Michael Basile, New Jersey City University

    ...Frankly, we sometimes required someone to grab our attention, command the stage, and yes even occasionally slow down.  In the starring role, Renée Bucciarelli carefully led us into the soul of a woman composed of unequal parts despair and joy.  Aptly, we spied in her performance "the shape of lovliness / More perfect in her tears than in her smiles."  The mature confidence of a seasoned player allowed her to delineate just what proportion she was mixing at any particular moment.  It was largely vulnerability and an impending sense of dread we were most aware of early.  In the opening scenes, she seemed cowed by the remonstrances of her overbearing brothers.  The actress is diminutive in stature, but she appeared to shrink before our very eyes.  Her presence grew, however, as her circumstances became more precarious, especially after her tragic marriage to Antonio.  Bucciarelli proved a canny improviser as she deftly managed to concoct a plan to dismiss Antonio, in order to keep him out of harm's way.  Yet in a private moment just before, in what she and he suspect may be their last together, her love seemed almost girlish in its freshness and immediacy.  Hallahan is ten to fifteen years her junior, but she overwhelmed him with her ardor.

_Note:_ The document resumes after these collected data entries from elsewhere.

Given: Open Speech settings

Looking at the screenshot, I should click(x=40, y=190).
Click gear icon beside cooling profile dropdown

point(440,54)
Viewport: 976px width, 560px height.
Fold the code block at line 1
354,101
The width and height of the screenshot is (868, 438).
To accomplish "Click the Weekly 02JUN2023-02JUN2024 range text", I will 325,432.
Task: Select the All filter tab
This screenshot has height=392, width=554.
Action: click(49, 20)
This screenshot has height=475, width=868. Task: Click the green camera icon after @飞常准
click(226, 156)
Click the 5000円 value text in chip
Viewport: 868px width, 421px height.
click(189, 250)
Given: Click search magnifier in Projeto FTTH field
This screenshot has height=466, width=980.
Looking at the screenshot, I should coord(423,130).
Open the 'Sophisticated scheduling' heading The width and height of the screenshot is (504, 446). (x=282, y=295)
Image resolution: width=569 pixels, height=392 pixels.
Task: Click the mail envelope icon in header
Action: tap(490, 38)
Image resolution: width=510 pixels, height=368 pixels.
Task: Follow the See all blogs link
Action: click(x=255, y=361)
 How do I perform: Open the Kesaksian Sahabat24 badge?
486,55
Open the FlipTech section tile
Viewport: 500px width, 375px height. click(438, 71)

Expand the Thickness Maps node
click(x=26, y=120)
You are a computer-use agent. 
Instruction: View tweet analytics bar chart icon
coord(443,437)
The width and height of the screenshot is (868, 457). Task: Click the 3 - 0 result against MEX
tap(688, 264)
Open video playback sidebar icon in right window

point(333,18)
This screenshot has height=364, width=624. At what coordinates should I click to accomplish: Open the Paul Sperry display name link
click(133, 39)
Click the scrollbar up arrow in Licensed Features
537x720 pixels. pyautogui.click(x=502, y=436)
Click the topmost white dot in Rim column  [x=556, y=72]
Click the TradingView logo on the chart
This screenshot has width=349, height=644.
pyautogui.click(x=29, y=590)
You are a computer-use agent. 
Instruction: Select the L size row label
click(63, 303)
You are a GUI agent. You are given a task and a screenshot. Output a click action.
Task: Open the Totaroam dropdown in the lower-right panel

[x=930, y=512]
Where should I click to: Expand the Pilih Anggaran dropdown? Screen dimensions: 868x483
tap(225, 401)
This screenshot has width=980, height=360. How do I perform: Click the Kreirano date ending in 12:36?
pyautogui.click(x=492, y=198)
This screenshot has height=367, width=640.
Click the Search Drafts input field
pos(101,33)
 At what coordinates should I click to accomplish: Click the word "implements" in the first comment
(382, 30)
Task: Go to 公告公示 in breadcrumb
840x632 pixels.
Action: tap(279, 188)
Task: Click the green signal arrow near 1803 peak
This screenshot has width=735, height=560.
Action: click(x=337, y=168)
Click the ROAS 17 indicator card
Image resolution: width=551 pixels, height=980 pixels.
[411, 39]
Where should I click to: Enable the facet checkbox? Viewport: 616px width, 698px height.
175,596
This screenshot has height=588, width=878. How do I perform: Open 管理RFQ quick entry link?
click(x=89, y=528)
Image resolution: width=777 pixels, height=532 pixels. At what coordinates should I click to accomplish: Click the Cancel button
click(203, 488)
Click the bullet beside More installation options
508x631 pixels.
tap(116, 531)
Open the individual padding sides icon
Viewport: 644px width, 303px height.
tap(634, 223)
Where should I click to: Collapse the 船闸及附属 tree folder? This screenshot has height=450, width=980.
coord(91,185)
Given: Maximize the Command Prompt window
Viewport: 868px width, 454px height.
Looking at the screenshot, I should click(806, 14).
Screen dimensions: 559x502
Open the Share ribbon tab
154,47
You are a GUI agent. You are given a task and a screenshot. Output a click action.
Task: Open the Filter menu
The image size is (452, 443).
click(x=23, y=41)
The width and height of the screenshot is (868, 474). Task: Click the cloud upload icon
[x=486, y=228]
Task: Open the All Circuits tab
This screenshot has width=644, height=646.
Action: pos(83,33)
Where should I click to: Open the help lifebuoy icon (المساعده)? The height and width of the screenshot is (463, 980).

    Yet the necessary question of the play was never sacrificed to mere histrionics: in this thoroughly corrupt world, is there even a nutshell where virtue may abide?  As the embodiment of that virtue—and the prime object of the corruption—the Duchess' story is our story.  And the answer to the question is "No."  Resisting a self-aggrandizing approach to the heroism, Bucciarelli carefully shaped her emphases to clarify that her predicament was both individual and universal: in her salmon and dogfish speech to Bosola, she yearns for a meritocratic society where Antonio and other good men like him  "oft are valued high, when th'are most wretch'd."  Later, she welcomes her imminent murder with a casual toss of the head: "Puff / Let me blow these vipers from me."  Still it seems strange to praise an actor for commanding a stage (albeit stylishly) because too many do so when they mustn't.  Indulgence is the actor's often seen vice—especially during a final performance when the temptation to luxuriate in the last, sweet taste of a role is trebly hard to resist.   Temptation for Bucciarelli could have been overwhelming, for this afternoon marked a series of finales—the last Malfi, the last company performance until next season, the swan song of this highly professional leading lady.  (A founding member of King's County Shakespeare, she is moving to California.)  She departs Brooklyn in style, anchoring a traditional reading of this Jacobean masterpiece that Londoners of the seventeenth-century would have recognized.  Court disease triumphs over all in time, singular virtue notwithstanding...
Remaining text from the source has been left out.